Потому, будучи читателем Гердера, Гавличек начал размышлять о славянской семье. О Великом Брате с Востока, у которого имеются не только лишь широкие степи, но, возможно, столь же обширные планы. Потому он отправился в паломничество к Матушке Руси. С хорошим русским языком и с раскрытым сердцем. Только его восхищение вскоре сменилось ужасным изумлением и испугом — как живет русский человек. Потому что Россия была еще большей деспотией.
Для Гавличека личная свобода образовывала фундамент его новой веры. Только лишь благодаря собственной, ничем не ограниченной творческой свободе можно было распознать ту самую свободу где-то наверху, и вообще — шанс человека. Свобода означала гораздо больше, чем народ, пускай даже и не знаю какой великий и славянский. Свободой и была та самая рискованная человечность. В России это сделалось Гавличеку ясно — правда, не так, как он того ожидал, зато прояснение это имело для него фундаментальное значение.
Он возвращается домой, желая быть только чехом — ненационалистическим европейским либералом. И выразил он это настолько выразительно, что и через сто лет после его смерти русофилы советского типа не были в состоянии даже имени его произнести.
Он же осуществил либерализацию чешского языка, освободил его от патриотических клише и начал писать на разговорном языке. Он делал это с таким независимым духом и настолько соблазнительно, что увлекал читателей и доводил сановников до белой горячки. В том числе, и тех литературных, которые привыкли к тому, что на малом языке следует производить вещи малые, зато признанные. Вчера еще он был никому не известным парнем, а сегодня обладал таким влиянием! Его моделью были лишь те великие авторы, которые умели видеть и по-русски, и по-немецки, без искажающих все и вся националистических очков.
Он желал действовать и жить по-демократически. Англичане и французы с их не-аграрным духом казались ему теперь более привлекательными. Подобно, как и все в монархии, что имело подобный характер. Когда же оно еще сильнее укреплять понятие гражданственности, Гавличек стал политическим фактором, а не только лишь арбитром.
Он не ликвидировал Австро-Венгрию, но лишь видел ее как федеральное государство свободных и равных народов. Liberté и égalité приобретали теперь новый акцент. Человек, который горел ради дела народа, одновременно подавлял националистическое рвение. То есть, он был критически настроен в отношении чешских радикалов. Его беспокоили националистические нотки во франкфуртском парламенте, в котором было больше националистов, чем демократов. Его знаменитый протест в отношении высылки чешской делегации в Паулюскирхе во Франкфурте был не только едким, но и трезвым.
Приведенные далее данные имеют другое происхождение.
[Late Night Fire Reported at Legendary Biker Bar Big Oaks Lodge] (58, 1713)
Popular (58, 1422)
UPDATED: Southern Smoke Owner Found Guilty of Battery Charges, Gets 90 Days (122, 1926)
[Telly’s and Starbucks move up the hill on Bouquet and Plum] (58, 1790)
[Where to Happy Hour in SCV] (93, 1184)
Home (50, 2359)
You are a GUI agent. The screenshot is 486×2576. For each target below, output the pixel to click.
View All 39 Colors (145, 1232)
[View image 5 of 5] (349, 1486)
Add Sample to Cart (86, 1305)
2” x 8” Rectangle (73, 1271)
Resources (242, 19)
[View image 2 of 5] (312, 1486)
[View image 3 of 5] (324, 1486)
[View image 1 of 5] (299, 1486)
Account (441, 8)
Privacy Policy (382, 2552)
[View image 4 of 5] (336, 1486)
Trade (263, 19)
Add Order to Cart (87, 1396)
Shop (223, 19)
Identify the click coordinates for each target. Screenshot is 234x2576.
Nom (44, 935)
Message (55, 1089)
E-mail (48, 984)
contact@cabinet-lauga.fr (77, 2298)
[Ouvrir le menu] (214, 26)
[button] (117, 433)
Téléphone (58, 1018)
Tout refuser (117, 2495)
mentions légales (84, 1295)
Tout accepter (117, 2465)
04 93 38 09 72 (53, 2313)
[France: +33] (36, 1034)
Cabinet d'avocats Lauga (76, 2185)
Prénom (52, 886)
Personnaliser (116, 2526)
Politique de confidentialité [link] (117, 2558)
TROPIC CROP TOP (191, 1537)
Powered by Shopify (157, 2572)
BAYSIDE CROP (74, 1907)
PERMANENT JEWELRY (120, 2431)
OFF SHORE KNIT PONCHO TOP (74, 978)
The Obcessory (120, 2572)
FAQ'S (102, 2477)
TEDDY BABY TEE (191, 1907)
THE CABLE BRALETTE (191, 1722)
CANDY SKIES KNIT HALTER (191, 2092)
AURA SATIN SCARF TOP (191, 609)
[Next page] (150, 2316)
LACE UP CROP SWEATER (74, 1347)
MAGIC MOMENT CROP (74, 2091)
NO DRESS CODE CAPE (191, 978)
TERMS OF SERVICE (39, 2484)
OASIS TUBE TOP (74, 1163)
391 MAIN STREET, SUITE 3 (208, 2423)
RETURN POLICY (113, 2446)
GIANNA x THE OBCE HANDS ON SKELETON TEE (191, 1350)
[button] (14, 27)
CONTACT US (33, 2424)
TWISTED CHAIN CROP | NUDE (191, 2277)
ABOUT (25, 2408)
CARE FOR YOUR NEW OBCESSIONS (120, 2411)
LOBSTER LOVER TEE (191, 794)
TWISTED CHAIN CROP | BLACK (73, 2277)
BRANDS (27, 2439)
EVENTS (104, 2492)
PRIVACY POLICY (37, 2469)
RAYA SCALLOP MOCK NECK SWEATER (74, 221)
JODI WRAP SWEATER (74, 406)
И он вошел в народные припевки.
"Я господин и ты — господин" — вот что было лозунгом Гавличека. Он отмечал асимметрию между германским и чешским мирами. Вместо этого он желал симметричной конституции, которая гораздо сильнее продвигала бы народное творчество, а не националистические трюки. И он работал при составлении такой конституции, будучи депутатом от города Кромержиза.
Ему нравилась отвага венгров, хотя он и сомневался в их любви к миру. И предчувствовал последствия безумных чардашей. Когда же из надежд 1848 года вновь вылупились автократы, цари, императоры и цензура, а пролетарии всех стран считали работу местом работы, а не результатом или же достижением, Гавличек не снижал голоса, только прикладывал больше точности в высказывания. В качестве реакции на эндемический антисемитизм чешской деревни он отваживался требовать еще и равноправия евреев, и терпимости от чехов.
Понятно, что в данной ситуации все время росло его одиночество. В особенности же тогда, когда во Франции очередной Наполеон пожрал очередную республику и превратил ее в империю, которая мешала Европе столь же сильно, как и проект его дяди, хотя уже и не обладала силой предыдущей. Но новый австрийский император, восемнадцатилетний любитель мундиров, ухватил ветер в паруса, чтобы действовать в венском стиле, и навязал стране конституцию, созданную исключительно чиновниками.
И в этот момент Гавличек сориентировался, что стоит на распутье, а риск свободы требует пожертвовать всем. Потому что, когда вчерашние "духи свободы" начали терять голос, увиливать и увтверждать, что они "вообще-то, не при чем…", то умеренность Гавличека неожиданно делалась радикальной. Это будило и уважение, и страх. Вернувшийся к жизни режим сразу же заметил, что этот вот чех выкопал из земли нечто такое, что сегодня называлось бы medienpool (медиа-пул — нем.). Так что поначалу Гавличека начали испытывать, а нельзя ли его привлечь для какой-нибудь "нормализации", не продаст ли он свою газету за приличные деньги. Подобного рода предложения сменялись угрозами, шантажом и облавами.